The PC, tablet, and smartphone adoption rate in the last decade have topped out and now are giving way to even newer generations of wearable technology and smart devices. Intended to make life easier, technology manages tasks faster, more efficient, while simultaneously offering a new realm of creativity. While these optimizations may add simplicity to our lives, we also seem constantly distracted by them, if even dependent at times. Being connected is a powerful tool we must help our students steward well.
Technology provides a path that allows people to channel their human drives, such as connecting with others, portraying social status, competing and achieving objectives, learning and acquiring knowledge, and more. It is also highly customizable, engaging individuals through unique and personal interests (CCCA). Morally neutral, technology gives humans an entire world at the tips of our fingers, offering us an infinite capacity to use it for good or allowing it to expose the darkness of the heart.

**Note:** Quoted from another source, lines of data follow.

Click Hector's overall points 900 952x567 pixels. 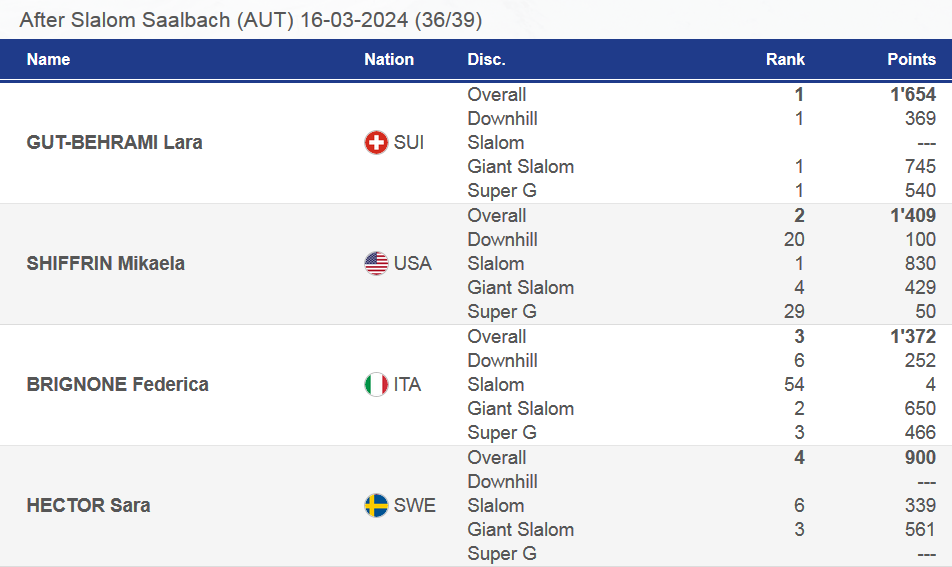918,458
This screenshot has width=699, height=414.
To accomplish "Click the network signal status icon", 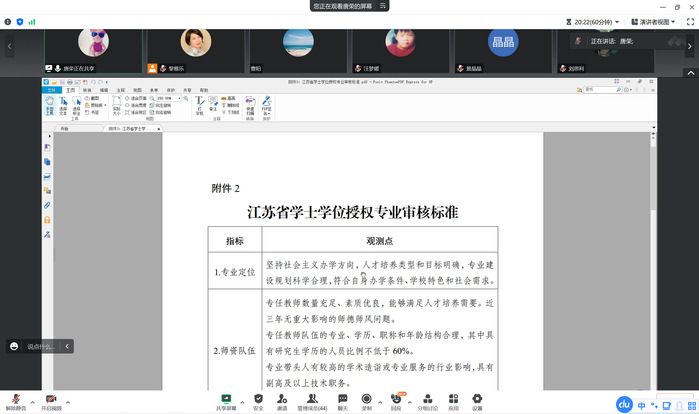I will (x=32, y=20).
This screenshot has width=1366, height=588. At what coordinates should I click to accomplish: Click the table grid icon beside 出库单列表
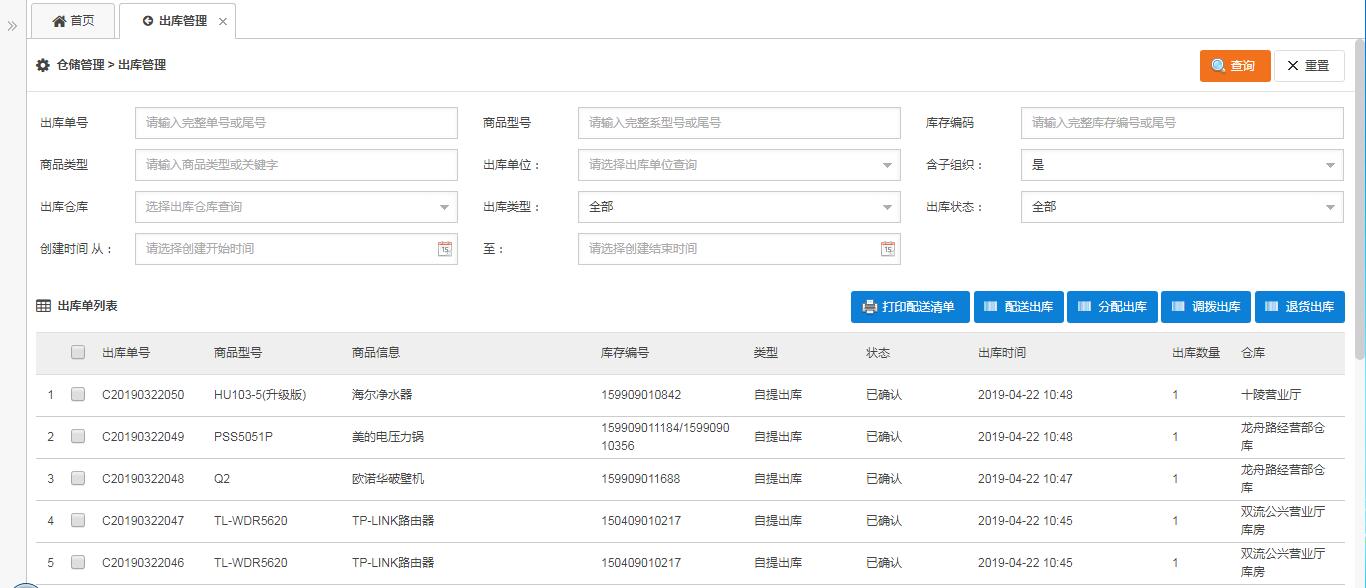pyautogui.click(x=44, y=306)
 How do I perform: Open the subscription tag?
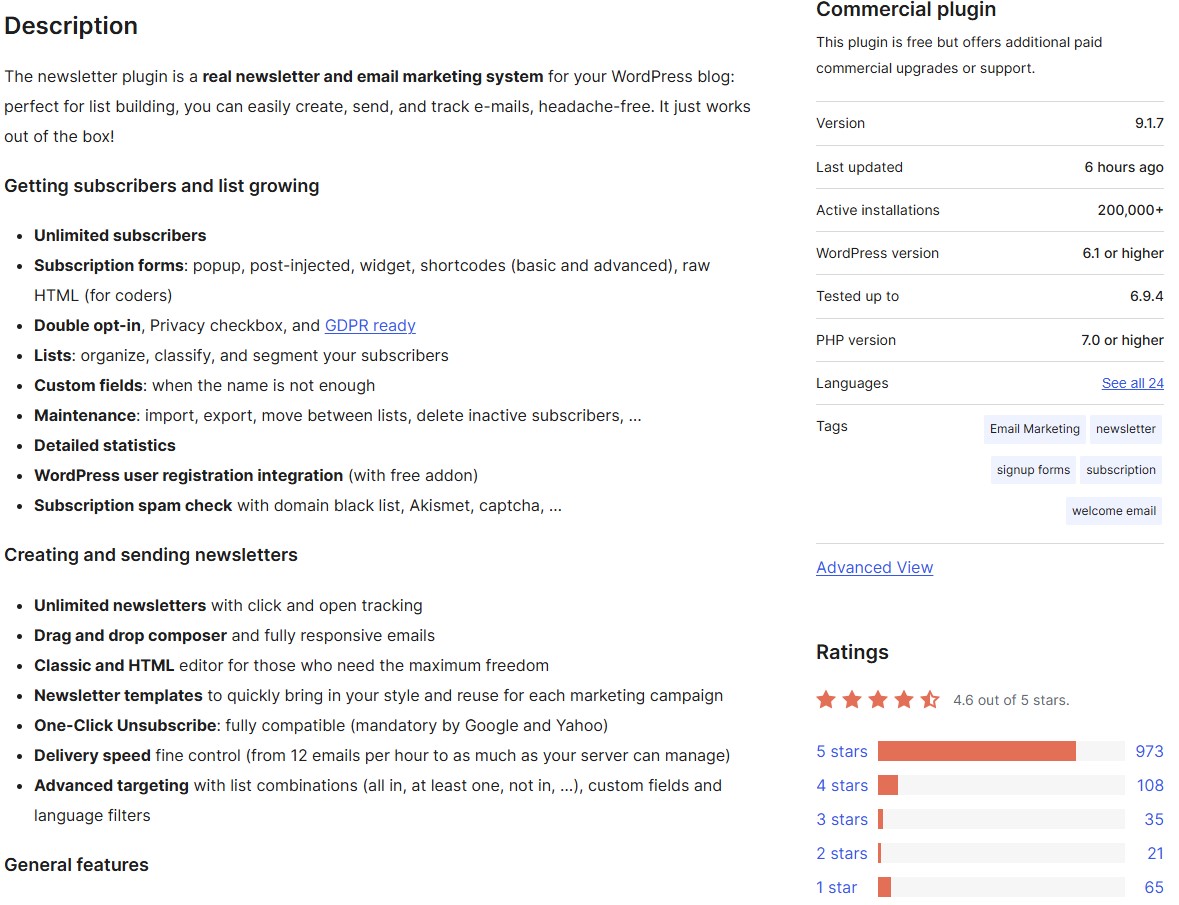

In today’s world, “from the moment we get out of bed until we crash at night, life feels like a buzz of attention-grabbing technology and busyness.” (1) As technology has infiltrated nearly every aspect of society, dependency has given way to indulgence.
The underlying danger in our inability to limit use can be affirmed with data. For example, of people ages 18 – 24, 78% use Snapchat on a regular basis, and 95% of teens either have, or have access to a smartphone (Pew Research). 45% of teens indicate that they are online “almost constantly” (see chart). Still yet, the culture of busyness is starting at younger ages each year making it more challenging for summer campers to unplug and connect with God. (2)
What many find surprising to hear for the first time is that social media likes trigger the same brain activity as drug use. Social media platforms “leverage the very same neural circuitry used by slot machines and cocaine to keep us using their products as much as possible.” (3)
Though the addiction can be subconscious, many kids are aware. According to CCCA, 50% of kids recognize they are addicted and 65% wish they had a better ability to self-limit the amount of time on their phones. 26% would even report they wish someone would impose limits on their screen time. Not only is the addiction a concern, but kids are finding technology to be emotionally burdensome, even anxiety inducing. (4)
We work for Summer Camp to be an intentional time away from what is familiar for a student to own their faith in Jesus; often times the constant presence of devices gets in the way. We want to help students find a balance of technology in life, using it as a tool for God’s glory, while living free from the grip of its constant allure. Without the constant buzz in pockets, even just for one week, this freedom allows students to focus on spiritual formation, relationship building, and being fully present in the life right in front of them. While screen time boundaries are nothing new to savvy parents, we find value in the practice of a regular detox that reinforces healthy boundaries and rhythms.
For the first time this summer, we are asking parents to help create a safe and undistracted environment by leaving devices at home. Having a conversation about why this policy is important with your students may help them prepare for any anxieties related to detaching from devices. Check back next week for the second installment of our tech series as we share more of the thought process behind making summer camp the best week ever!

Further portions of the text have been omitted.